Forty percent reported a household income of less than $25,000, 63 percent reported a below high school level education, and 46 percent reported losing their job due to COVID-19.

“I mean, it's awful, you know, they have zero safeguards,” Cervantes said.

JANITORS-BACK-TO-OFFICE-SEIU
Hart Van Denburg/CPR News
At the SEIU Local 105 union offices in Denver, janitor Isabel Caro describes the injury to her hand while working for the CCS Facility Services company during the coronavirus pandemic.

How the Colorado Health Institute report came together

To create its report, the Colorado Health Institute, a non-partisan nonprofit group used a dataset of COVID-19 cases from April through December 2020. The data came from patients in a network of 11 health care organizations.

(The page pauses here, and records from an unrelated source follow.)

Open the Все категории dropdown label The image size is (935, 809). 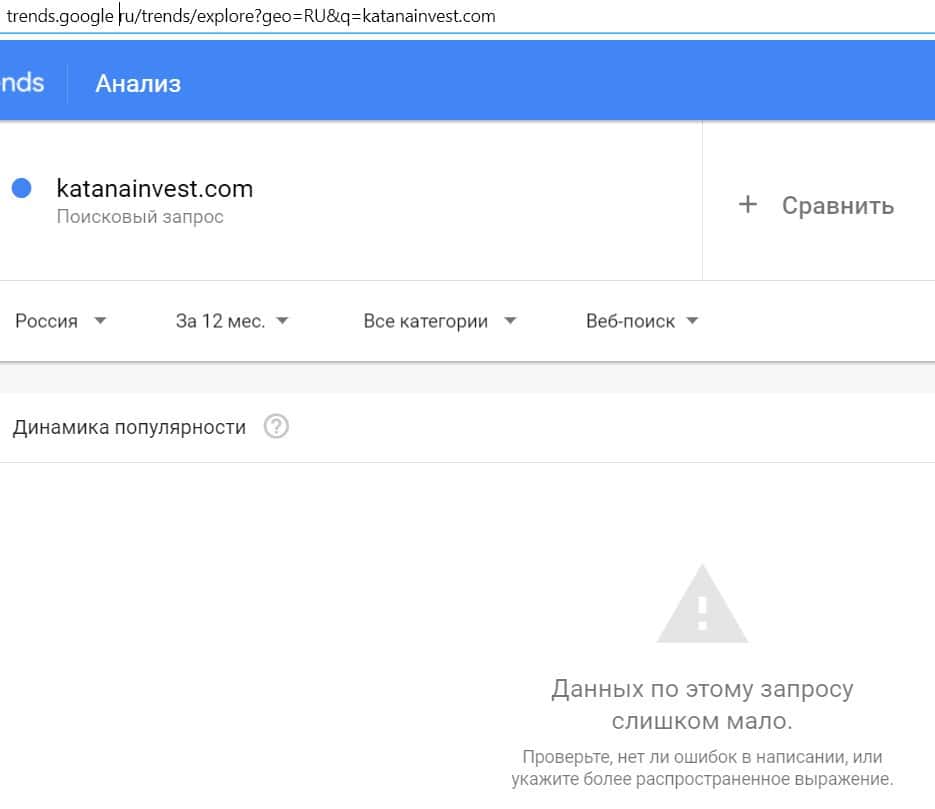tap(426, 321)
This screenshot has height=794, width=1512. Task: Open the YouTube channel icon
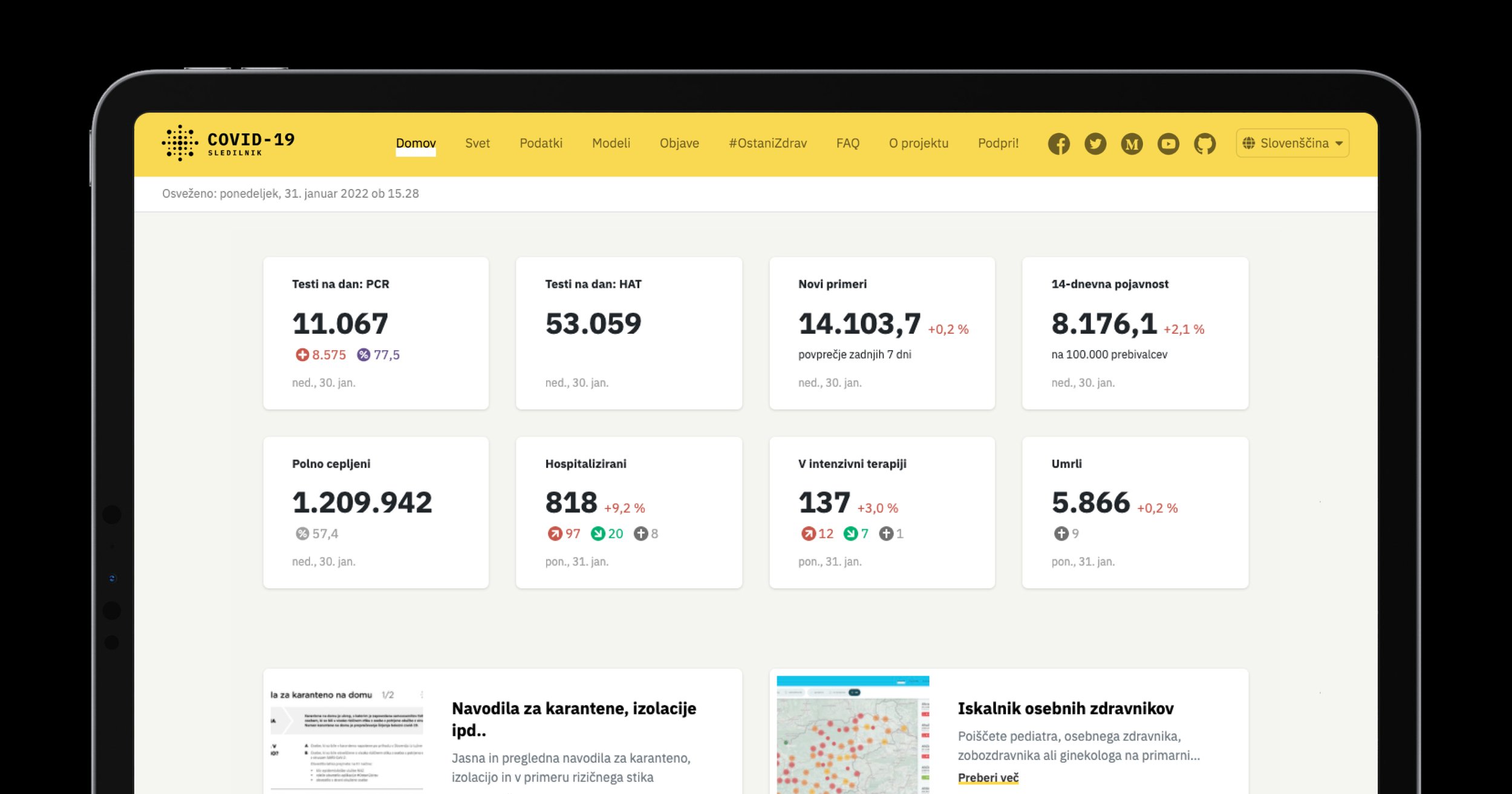point(1168,144)
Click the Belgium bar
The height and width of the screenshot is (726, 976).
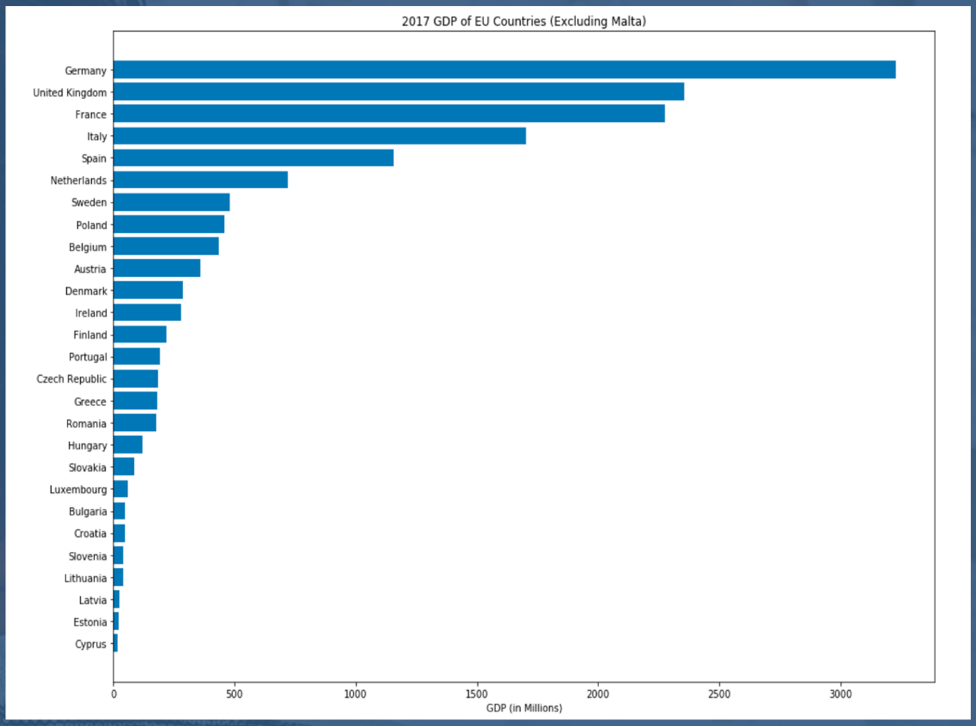click(x=166, y=247)
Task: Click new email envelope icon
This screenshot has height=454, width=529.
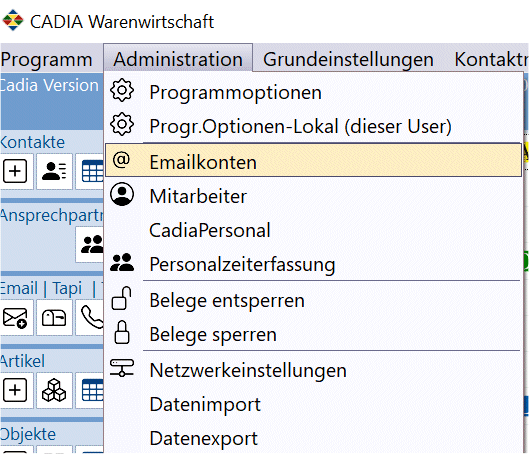Action: [x=15, y=318]
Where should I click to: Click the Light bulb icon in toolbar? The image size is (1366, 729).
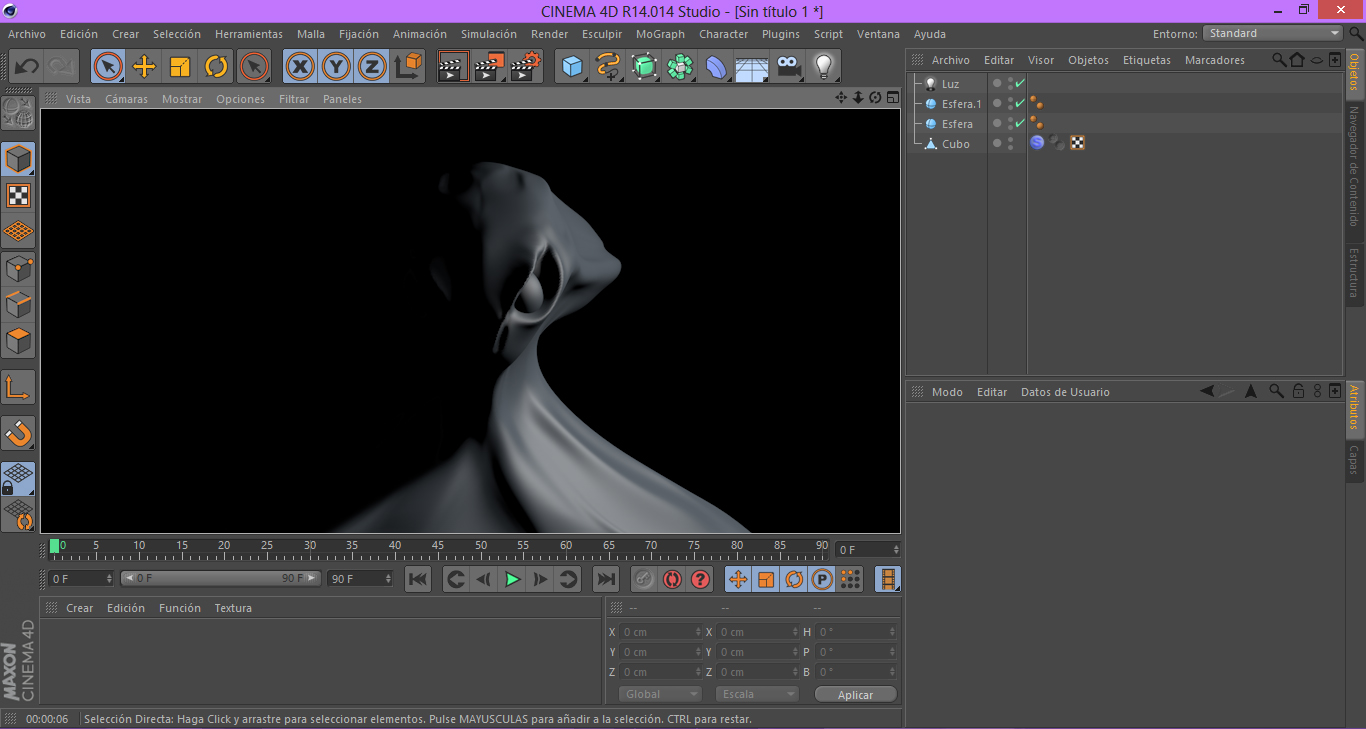(823, 67)
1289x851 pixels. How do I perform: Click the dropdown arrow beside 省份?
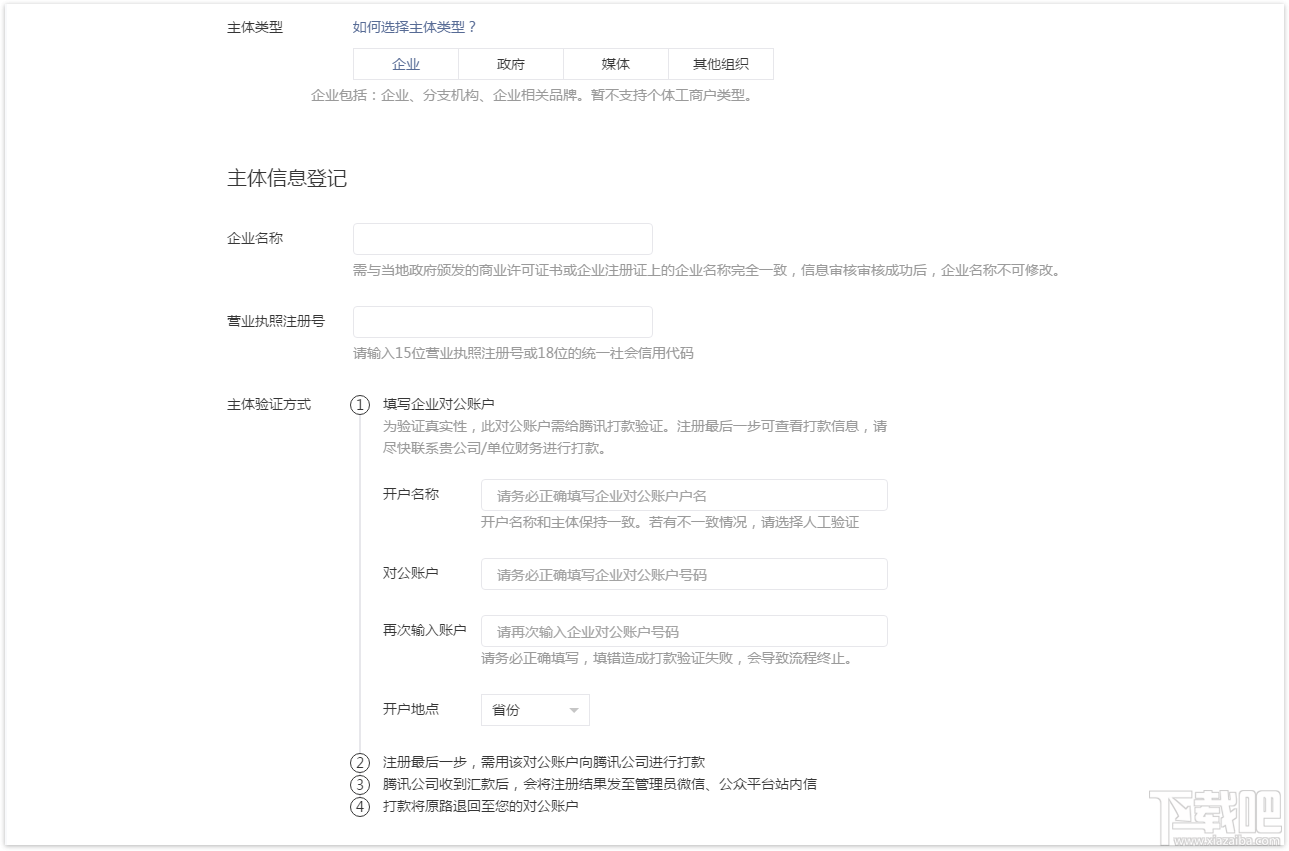[x=574, y=710]
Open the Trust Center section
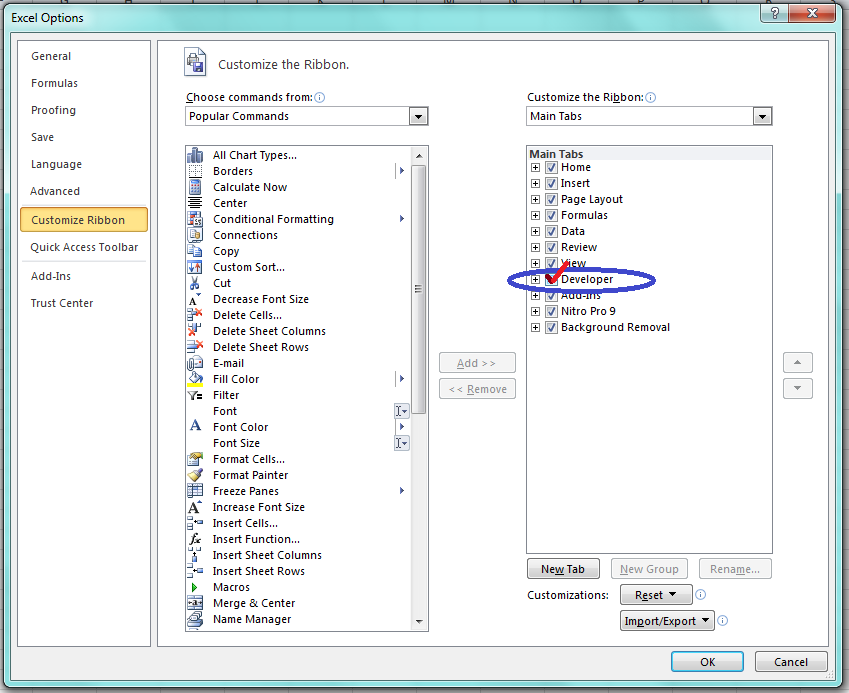 click(x=61, y=303)
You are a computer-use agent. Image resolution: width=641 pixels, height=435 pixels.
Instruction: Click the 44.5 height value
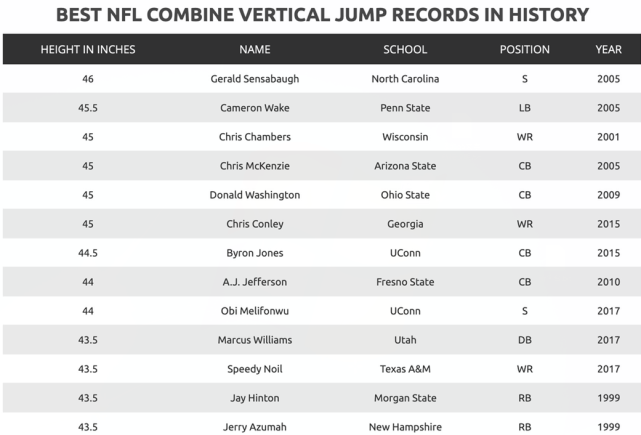tap(88, 253)
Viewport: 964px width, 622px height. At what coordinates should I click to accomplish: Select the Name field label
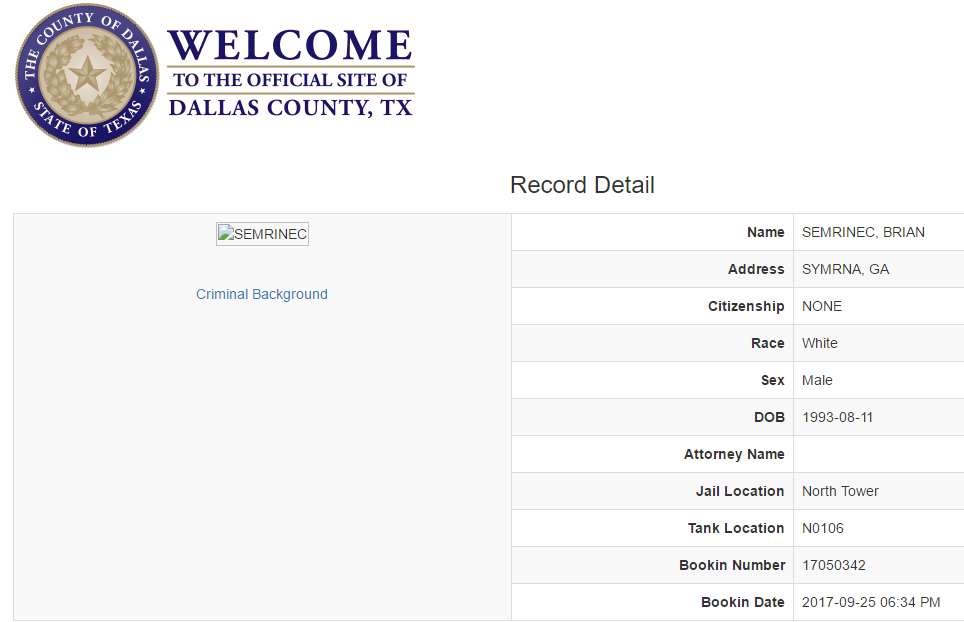(765, 232)
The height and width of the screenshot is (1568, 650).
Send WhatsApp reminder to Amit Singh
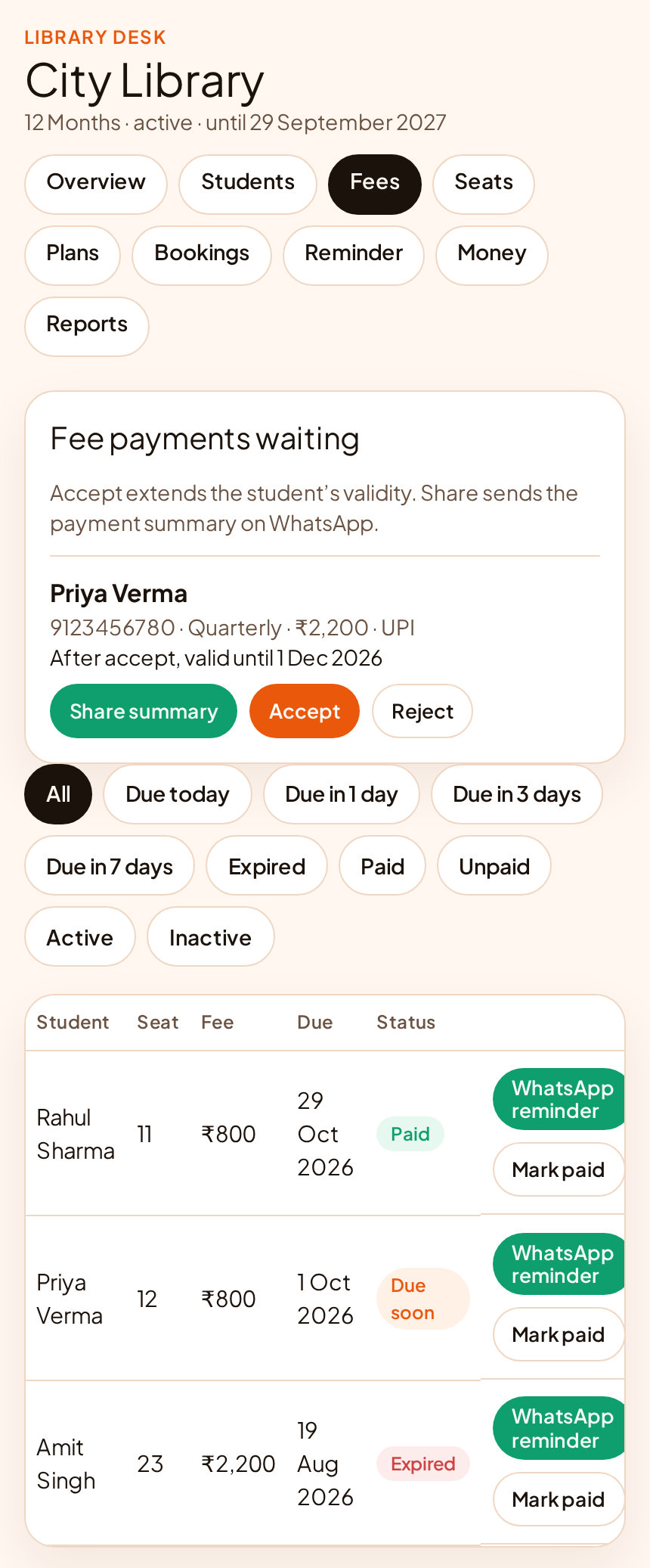click(559, 1428)
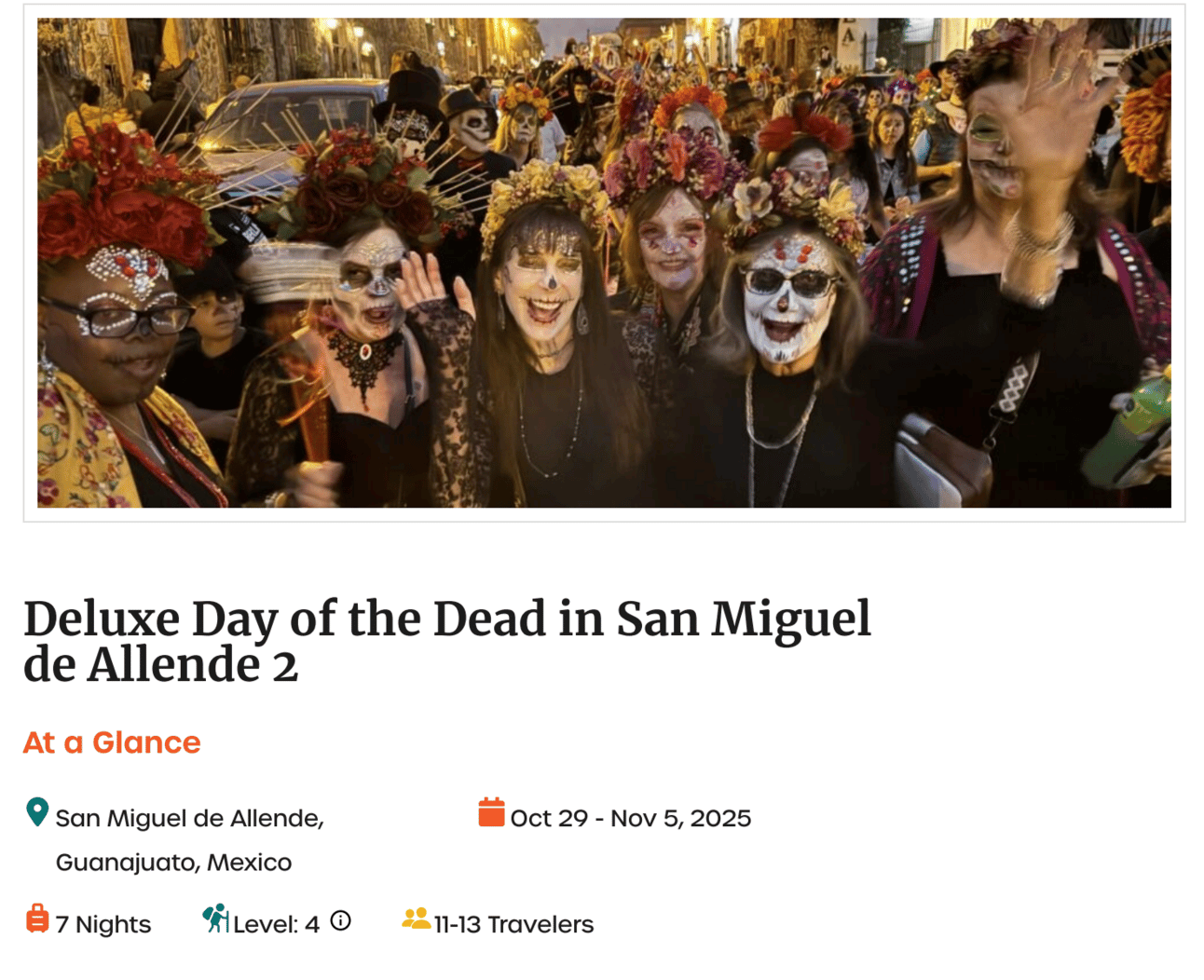Click the Oct 29 - Nov 5, 2025 date

pyautogui.click(x=631, y=818)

The Colorado Health Observational Regional Data Service (CHORDS) is a partnership of health providers and researchers, which uses anonymized medical records to track health trends by census tract and other demographic measures.

Hanel pointed out that CHORDS data do not allow CHI to say precisely how many people in a given census tract had COVID-19, because not all medical providers who may have diagnosed patients with COVID-19 participate in CHORDS, and not all people who had COVID-19 were formally diagnosed by a health care provider. Instead, its map shows an index that compares census tracts to each other in terms of the relative rate of COVID-19 diagnoses. 

CHORDS includes data from the counties of Adams, Arapahoe, Boulder, Broomfield, Denver, Douglas, Jefferson, Larimer, and Weld. Other counties were not included in the analysis. Hanel said the study provided a robust sample of the area's overall population.

The network partners care for about one-quarter of the population in this area, and the COVID-19 diagnosis data accounts for about 8 percent of the cases documented by the Colorado Department of Public Health and Environment.

This discrepancy may exist because people who show up in the CHORDS data had illnesses serious enough to cause them to seek medical care, Hanel said CHI’s mapping spotlights a pattern well known in Denver public health and medical research: the inverted (or upside down) L. It runs essentially along Federal Boulevard in west Denver and through the city’s northern areas east to Montbello.

These locations have historically seen a “disinvestment in infrastructure and services and by industrial zones with increased environmental health concerns,” the report notes and a variety of health outcomes are worse there.

“COVID-19 was no different,” the report states.